Exclusive interview: Qlik ANZ VP on her passion for partners and data literacy
Qlik has grand plans for data. They are hoping that their solution will take the analytics out of the hands of a select few and bring it to the user to leverage as they see fit.
ChannelLife talked with the company's ANZ VP and regional director Sharryn Napier about Qlik's approach to the channel and the importance of data literacy in a big-data world.
Just briefly, what does Qlik do?In a few words, we help end-users analyse their own data.
More specifically, we empower users to run their own analyses with a user-friendly interface, but a robust and enterprise-grade back-end.
What makes your approach to partners different to the other players in the channel?I love this question! I have worked for a number of vendors who profess to be partner-centric and a lot of it is talk.
Qlik is the only vendor I've worked for in 20-something years that fundamentally puts the partner at the heart of our organisation.
In Western Australia, Queensland and New Zealand we have 100% go-to-market through partners and overall we are 50/50 channel and direct.
I personally did the recruitment in New Zealand 12 months ago for the systems integrators that we established partnerships with.
When we started we were channel-first and we evolved from that.

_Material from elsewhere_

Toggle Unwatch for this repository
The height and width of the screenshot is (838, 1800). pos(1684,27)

That's our heritage.
What benefits for partners have you seen since Qlik was acquired by Thoma Bravo and became private in 2016?If a software vendor puts out a range of profitability or revenue and misses the upper end then you are slaughtered by the stock market and analysts, even though you are within the range predicted.

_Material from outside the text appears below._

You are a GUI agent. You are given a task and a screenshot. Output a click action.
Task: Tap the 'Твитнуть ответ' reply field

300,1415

We don't have to tell the market whether we're profitable or not - we are very profitable, I'll say that - but we don't have to tell the market anything, we can just get on with doing our stuff and delivering a better solution for the partners to resell and the customers to consume.
It also allows us to make significant changes, like our go-to-market or going to the cloud, under a protected umbrella that won't affect the company's future and I think that's a really big positive.
Is this approach to data-analytics becoming more common with the increase in the penetration of cloud and the drive toward end-user accessibility?In Gartner's Magic Quadrant there are three of us who profess to do the same thing but in different ways.
Tableau is a very end-user friendly tool, like excel on steroids, but at the moment it lacks governance and security and doesn't scale for enterprise.
Microsoft professes to be end-user driven but you still need someone who can code to be able to build stuff, while we're no code at all.
I think we are the only one who does what it says on the label - we're end-user driven, robust from an enterprise perspective and we're fast to market.
What is 'data literacy' from your point of view and what Qlik is doing to help with it across organisations?From our perspective, data literacy is when a person who does a business function can understand not just how to look at their data but how to challenge it, argue with it and how to do something from it.
There is a data explosion with IoT exposing more and more users to data through cloud and subscription models, and so we know that the problem is getting bigger.
As we push our technology into the periphery, data literacy matures because people have more access to their data and so can build things that are relevant to themselves.
Previously, the IT organisation was the only one that had access to the data.
In this new paradigm, the users have access to the data in a controlled manner, in the right way.
They can then take that and use that in their own mental context, how they need to use it.
They are self-educating through a tool.
How has Qlik prepared for the NBD and any potential equivalent in NZ?We are not a data protection or a network protection or a monitoring solution, there is a lot of that stuff out in the market for that.
We deliver the data and we deliver it in a very secure manner - we have levels of security within our product that allows segregation and segmentation of different roles and different users that enter the system.
We have people in the central government in Australia and also the US, using this technology to expose information to third parties which using other technologies you can't physically do because there isn't a level of control that you can put in there and there is a lack of governance.
We are lucky that we are already at the front-end prepared for it but we can't stop the breaches at the back-end.